7月号の到知出版社の月刊「致知」 の連載鈴木秀子先生の「人生を照らす言葉」の挿絵です!
今回は、茨木のり子さんの「苦しみの日々 哀しみの日々」という詩がテーマです。
苦しみの日々
哀しみの日々
それはひとを少しは深くするだろう
わずか五ミリぐらいではあろうけれど
さなかには心臓も凍結
息をするのさえ難しいほどだが なんとか通り抜けたとき 初めて気付く
あれは自らを養うに足る時間であったと
少しずつ 少しずつ深くなってゆけば
やがては解るようになるだろう
人の痛みも 柘榴のような傷口も
わかったとてどうするものでもないけれど
(わからないよりはいいだろう)
苦しみに負けて
哀しみにひしがれて
とげとげのサボテンと化してしまうのは
ごめんである
受けとめるしかない
折々のちいさな棘や 病でさえも
はしゃぎや 浮かれのなかには 自己省察の要素は皆無なのだから
ちょっと気持ちが悪いかもしれませんが、心臓をモチーフにしています。
詩の中の「心臓も凍結」という表現と、「人の痛みも柘榴のような傷口も」という箇所から、こんなイメージが出てきました。

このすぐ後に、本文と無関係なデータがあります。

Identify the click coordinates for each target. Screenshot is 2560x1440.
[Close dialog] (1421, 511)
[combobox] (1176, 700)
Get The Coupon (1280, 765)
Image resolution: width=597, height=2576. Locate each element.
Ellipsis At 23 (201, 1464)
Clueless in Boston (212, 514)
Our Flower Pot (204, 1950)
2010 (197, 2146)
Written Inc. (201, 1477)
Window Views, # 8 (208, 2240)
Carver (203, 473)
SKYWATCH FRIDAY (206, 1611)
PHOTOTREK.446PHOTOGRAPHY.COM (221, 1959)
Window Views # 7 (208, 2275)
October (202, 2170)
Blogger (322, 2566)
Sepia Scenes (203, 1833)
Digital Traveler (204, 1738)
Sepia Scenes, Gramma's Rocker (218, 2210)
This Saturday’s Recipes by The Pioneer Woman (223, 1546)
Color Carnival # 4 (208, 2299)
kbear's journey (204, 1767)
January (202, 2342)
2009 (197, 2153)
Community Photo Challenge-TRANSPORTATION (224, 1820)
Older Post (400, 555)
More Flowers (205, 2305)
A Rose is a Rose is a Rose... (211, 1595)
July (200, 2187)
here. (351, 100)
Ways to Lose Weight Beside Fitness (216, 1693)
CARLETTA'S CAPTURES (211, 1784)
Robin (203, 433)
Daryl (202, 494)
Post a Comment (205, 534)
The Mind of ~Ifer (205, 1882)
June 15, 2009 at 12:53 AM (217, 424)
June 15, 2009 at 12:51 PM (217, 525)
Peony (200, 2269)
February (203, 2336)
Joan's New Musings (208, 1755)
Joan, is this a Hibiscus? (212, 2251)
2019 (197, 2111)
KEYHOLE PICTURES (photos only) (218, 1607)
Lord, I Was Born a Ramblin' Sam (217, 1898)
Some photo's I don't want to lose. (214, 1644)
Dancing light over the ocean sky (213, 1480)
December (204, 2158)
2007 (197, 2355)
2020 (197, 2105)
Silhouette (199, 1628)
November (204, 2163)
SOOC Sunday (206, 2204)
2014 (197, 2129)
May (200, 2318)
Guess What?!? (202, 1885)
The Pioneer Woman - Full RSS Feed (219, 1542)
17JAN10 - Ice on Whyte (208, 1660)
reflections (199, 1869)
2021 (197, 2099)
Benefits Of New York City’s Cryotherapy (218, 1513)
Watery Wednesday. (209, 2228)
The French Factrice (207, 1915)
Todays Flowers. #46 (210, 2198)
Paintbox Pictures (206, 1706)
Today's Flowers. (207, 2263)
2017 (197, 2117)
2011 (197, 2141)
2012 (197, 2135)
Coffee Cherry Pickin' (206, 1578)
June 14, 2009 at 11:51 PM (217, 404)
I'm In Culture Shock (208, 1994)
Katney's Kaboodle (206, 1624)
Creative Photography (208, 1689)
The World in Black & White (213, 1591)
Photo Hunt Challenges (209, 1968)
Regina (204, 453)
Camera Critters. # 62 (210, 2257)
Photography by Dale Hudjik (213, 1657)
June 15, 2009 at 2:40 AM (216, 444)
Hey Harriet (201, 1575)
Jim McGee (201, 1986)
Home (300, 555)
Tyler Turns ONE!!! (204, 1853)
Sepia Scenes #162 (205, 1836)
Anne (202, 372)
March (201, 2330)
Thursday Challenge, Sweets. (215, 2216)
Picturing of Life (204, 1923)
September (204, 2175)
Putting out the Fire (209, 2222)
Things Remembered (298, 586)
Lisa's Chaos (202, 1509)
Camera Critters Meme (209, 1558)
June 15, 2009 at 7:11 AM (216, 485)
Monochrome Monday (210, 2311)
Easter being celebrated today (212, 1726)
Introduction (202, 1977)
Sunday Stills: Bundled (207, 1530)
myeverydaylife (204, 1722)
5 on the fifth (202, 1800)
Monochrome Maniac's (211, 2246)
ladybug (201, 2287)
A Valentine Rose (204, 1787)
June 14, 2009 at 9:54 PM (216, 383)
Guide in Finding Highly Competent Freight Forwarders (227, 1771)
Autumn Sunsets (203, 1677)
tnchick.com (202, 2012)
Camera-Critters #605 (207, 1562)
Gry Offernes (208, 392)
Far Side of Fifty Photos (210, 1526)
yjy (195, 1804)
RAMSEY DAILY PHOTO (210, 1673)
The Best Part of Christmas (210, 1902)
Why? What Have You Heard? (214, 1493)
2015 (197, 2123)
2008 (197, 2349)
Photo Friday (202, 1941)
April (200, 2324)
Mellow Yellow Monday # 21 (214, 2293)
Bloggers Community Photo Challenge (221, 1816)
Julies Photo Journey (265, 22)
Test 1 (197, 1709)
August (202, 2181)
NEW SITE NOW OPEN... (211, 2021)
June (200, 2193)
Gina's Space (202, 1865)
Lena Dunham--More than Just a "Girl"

そして、「受け止めるしかない」という最後の言葉に大地に沁み込む柘榴の実が痛みの血のようで、それを受け止めるしかないというイメージでしょうか。
私は結構心はいつも痛い感じがしています。一番、親密な感覚は「痛み」かもしれません。
でも、今日昔から私は身体のあちらこちらが痛いので、一度きちんと自分と向き合って、なぜ痛いのかを見ないといけないなあという話をしたばかりでした。
心臓が柘榴の赤のような血を流している感覚というのは、割とあるんですね。
でも、もう痛みなんて感じなくてもいいのかもしれないけれど、「受け止めるしかない」という感覚も、最近初めて感じるようになったものでもあります。
そんなこんなで、今回は割とすんなりイメージが湧いて描くことができました。